● Requirement:
Within the entries below, how many lines carry the word "Given"? State the number and stop.

● Input records:
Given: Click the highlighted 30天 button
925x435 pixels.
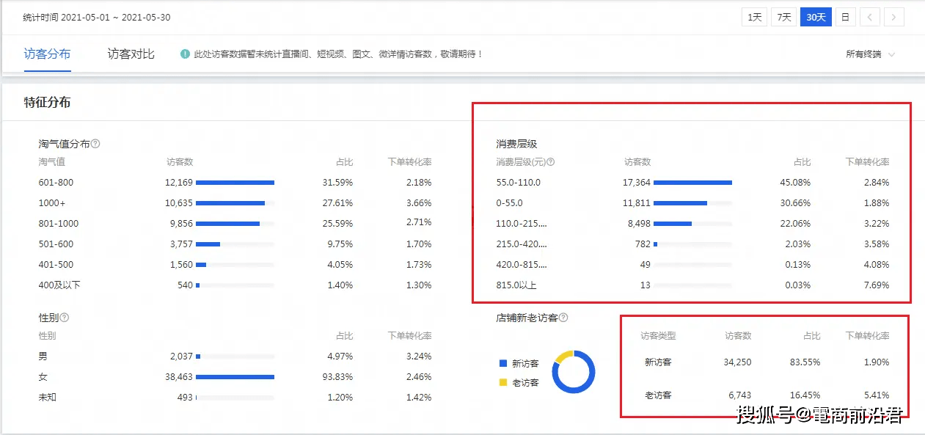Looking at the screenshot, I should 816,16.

* * *

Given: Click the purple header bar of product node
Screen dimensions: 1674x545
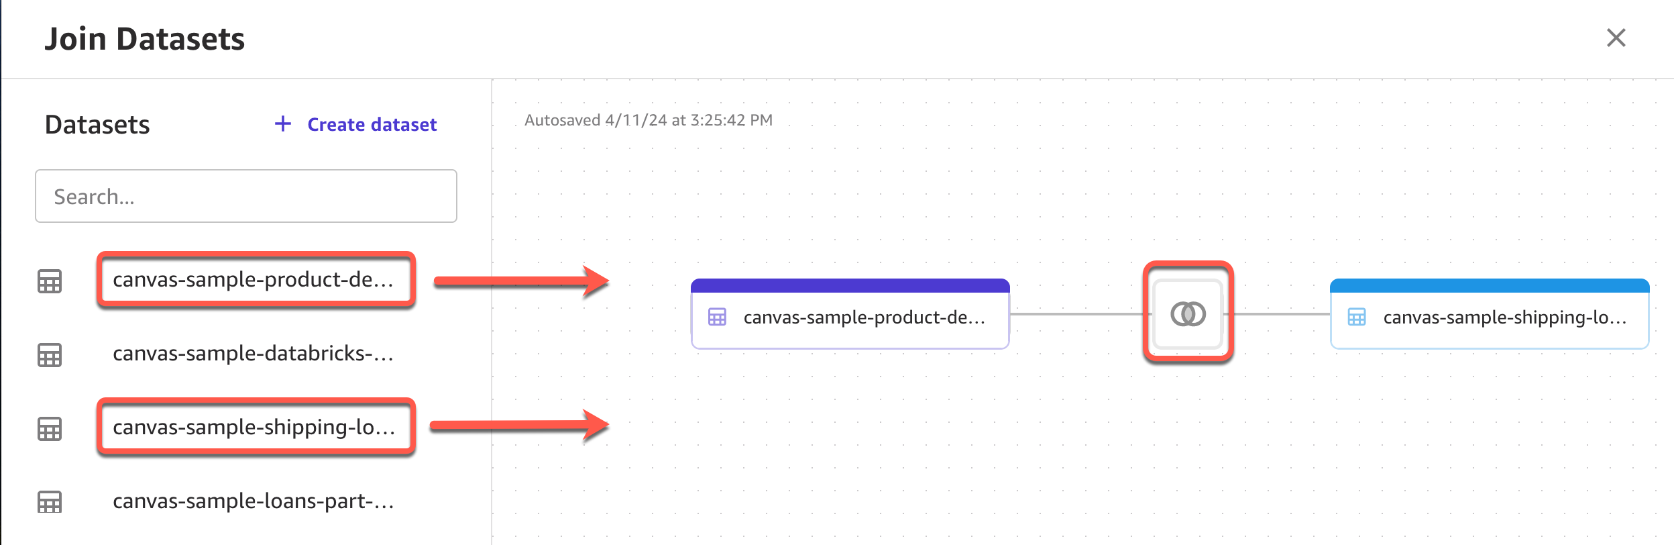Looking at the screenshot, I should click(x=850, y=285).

● Exercise output:
2